Mechanistic interpretability researchers often insert multiple SAEs into different layers simultaneously to trace how information flows through a network, a technique called circuit analysis. Every insertion compounds the performance penalty, making multi-SAE studies increasingly unreliable.

The LoRA approach addresses this directly. Experiments on Llama-3.1-8B show that adapting the model around multiple simultaneously-inserted SAEs produces large drops in cross-entropy loss (a standard measure of how accurately a model predicts the next word), opening the door to more ambitious interpretability experiments without sacrificing model fidelity.

Figure 2

The prevailing assumption in interpretability has been that the language model is a fixed object to be studied, and all improvements must come from better measurement tools. That assumption doesn’t quite hold.

Model and interpretability tools can be co-optimized through lightweight post-hoc adaptation, without training from scratch or running expensive concurrent training. Better interpretability doesn’t require accepting worse performance.

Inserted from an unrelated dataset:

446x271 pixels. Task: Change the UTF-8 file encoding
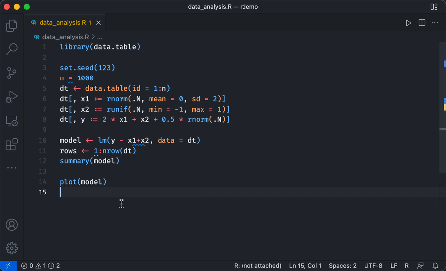pyautogui.click(x=373, y=266)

There are also direct implications for AI safety. SAEs are increasingly used to detect and understand dangerous or deceptive model behaviors. If SAE insertion significantly degrades a model’s capabilities, it compromises the fidelity of those safety analyses. A model that runs well with its SAEs in place is a more honest subject of study.

Bottom Line: Adapting the model to its own interpretability tools achieves a 30–55% reduction in the performance cost of SAE-based analysis, up to 20× faster than the best competing method. Model optimization and interpretability are not in tension; they can be jointly improved.

IAIFI Research Highlights

Interdisciplinary Research Achievement
This work advances mechanistic interpretability using techniques from efficient fine-tuning, showing how ML engineering insights can directly accelerate scientific understanding of AI systems.
Impact on Artificial Intelligence
The LoRA SAE training method reduces the performance cost of sparse autoencoder insertion by 30–55% and achieves results comparable to end-to-end SAEs up to 20× faster, making large-scale interpretability studies substantially more tractable.
Impact on Fundamental Interactions
By enabling reliable multi-layer SAE insertion, this technique opens new pathways for tracing information flow through transformer circuits, a key step toward understanding how language models encode structured knowledge, with parallels to how physicists trace causal pathways in complex systems.
Outlook and References
Future directions include extending LoRA SAE training to larger model families and exploring whether adapted models reveal qualitatively different features than unmodified ones; the paper appears at ICML 2025 (Proceedings of the 42nd International Conference on Machine Learning). [[arXiv:2501.19406](https://arxiv.org/abs/2501.19406)]